Ramai polemik pemindahan ibukota sepertinya masih terus berlanjut, meskipun presiden Jokowi sudah memutuskannya. Ada yang setuju, tak sedikit pula yang tak setuju alias keberatan.
Bahasan tersebut terus berseliweran di media daring dan juga blog Kompasiana tercinta. Ada yang nyambung, namun ada juga yang tidak nyambung. Sebagai awam, saya hanya menikmati kegaduhan saja. Toh, tidak ada yang mengajak saya ikut pindah. Saya akan tetap tinggal di Cikarang hehe.
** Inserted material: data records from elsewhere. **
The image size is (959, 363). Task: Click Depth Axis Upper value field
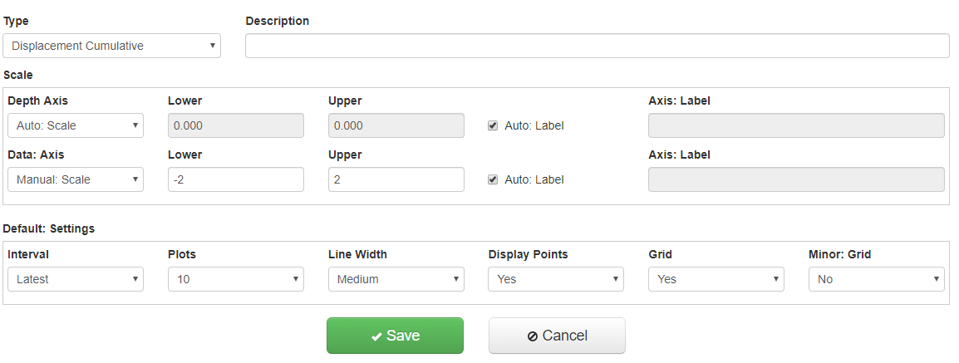(x=396, y=125)
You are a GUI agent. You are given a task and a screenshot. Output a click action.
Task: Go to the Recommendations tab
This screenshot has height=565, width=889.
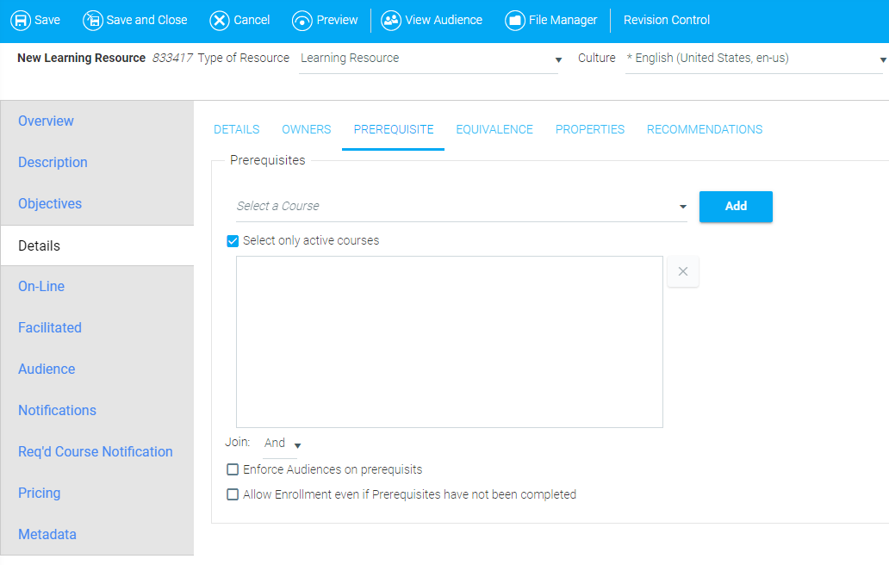704,130
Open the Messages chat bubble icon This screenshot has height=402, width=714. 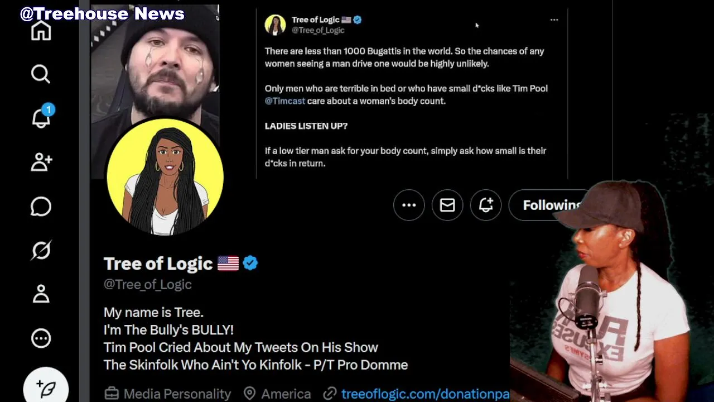pyautogui.click(x=41, y=206)
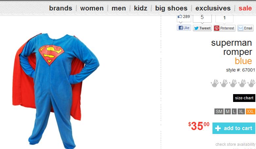This screenshot has width=256, height=149.
Task: Open the size chart
Action: click(x=244, y=98)
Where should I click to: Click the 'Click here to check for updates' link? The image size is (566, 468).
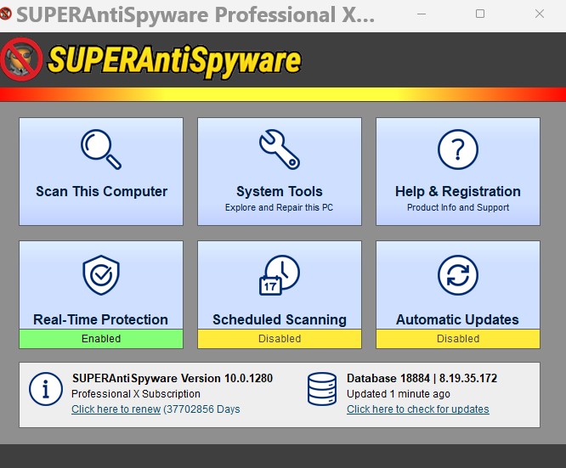click(x=417, y=409)
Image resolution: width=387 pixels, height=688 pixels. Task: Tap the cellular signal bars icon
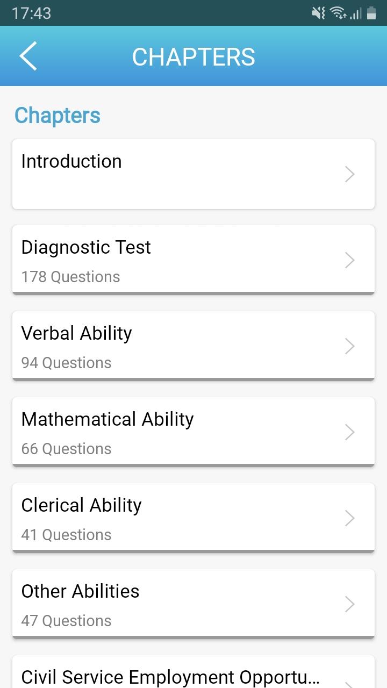click(356, 13)
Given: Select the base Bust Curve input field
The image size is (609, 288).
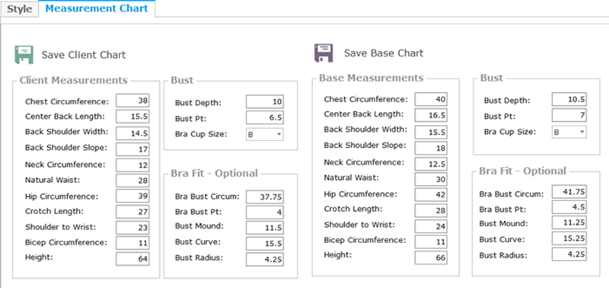Looking at the screenshot, I should [569, 238].
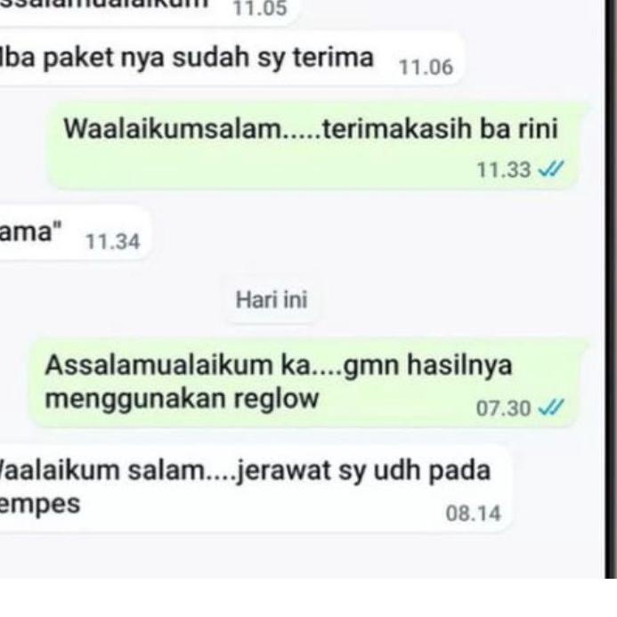Image resolution: width=617 pixels, height=617 pixels.
Task: Click the dark vertical bar at the right edge
Action: tap(611, 289)
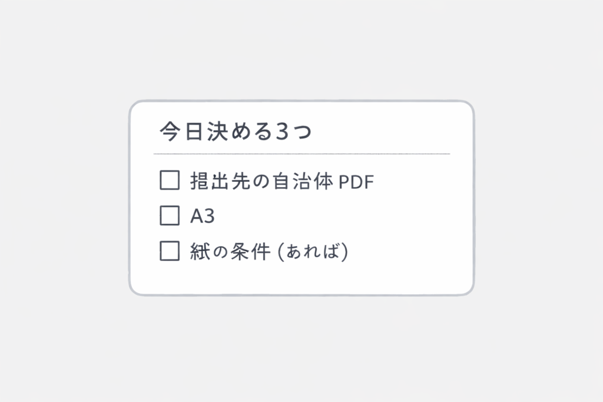Click the 今日決める3つ heading

235,132
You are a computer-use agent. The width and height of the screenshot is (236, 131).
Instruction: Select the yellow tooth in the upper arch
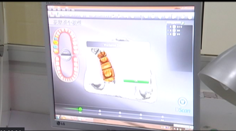point(56,42)
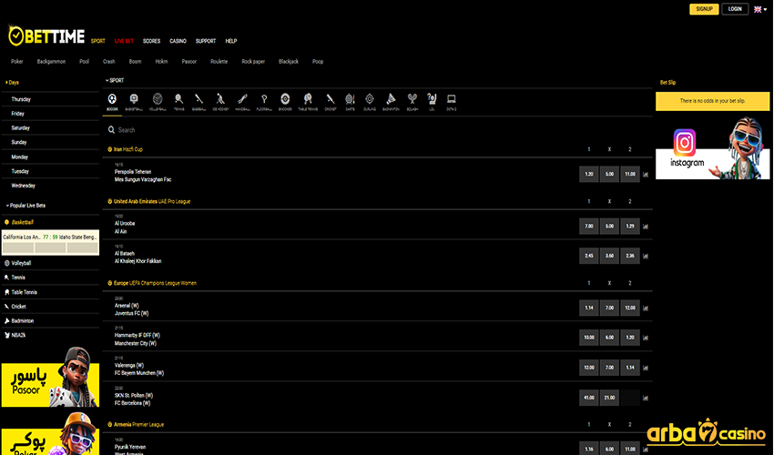Switch to the LIVE BET tab
This screenshot has width=774, height=455.
click(x=124, y=41)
Disini saya hanya sekedar ingin berbagi pengalaman kecil saja. Tahun 2009, saya mengikuti suami tinggal di Lagos, Nigeria. Tentu sudah tahu ya, Nigeria adalah satu dari beberapa negara di dunia yang pernah memindahkan ibukota negaranya.
Lagos adalah sang "mantan" ibukota negara Nigeria. Sedangkan ibukota yang baru adalah Abuja. Lagos yang yang saya lihat waktu itu semrawut, pembangunan tidak tertata, dan sangat padat.
Ibukota Nigeria pindah dari Lagos ke Abuja pada tahun 1991. Artinya, pada tahun 2009 sudah berjalan selama 18 tahun. Namun dari cerita teman-teman pada tahun 2009, Abuja masih sepi dan kurang "hidup". Memang kota Abuja lebih cantik, tertata, dan indah. Berbanding terbalik dengan Lagos yang tidak punya keindahan pada waktu itu.
Menjadi pertanyaan, apakah Lagos sepi dan mati karena ibukota pindah ke Abuja? Jawabannya adalah tidak. Sampai sekarang Lagos masih menjadi pusat bisnis, industri, dan perdagangan. Bakhan ITPC (Indonesia Trade and Promotion Centre) berkantor di Lagos.
Penerbangan internasional dari dan ke Lagos juga ramai melalui bandara Mortala Mohamed. Lagos tidak mati meskipun tidak lagi menjadi ibukota negara.
Abuja sebagai ibukota baru, ditata mulai dari nol. Di sepanjang jalan ada pohon-pohon untuk menpercantik kota. Hal yang sama mungkin akan terjadi di Kaltim saat pembangunan ibukota negara yang baru nantinya.
Inilah salah satu nilai plus pemindahan ibukota, ibukota yang baru didesain dan ditata mulai dari awal. Penataan dan pembangunan dari awal tentu akan jauh lebih mudah. Hasilnya pun lebih baik.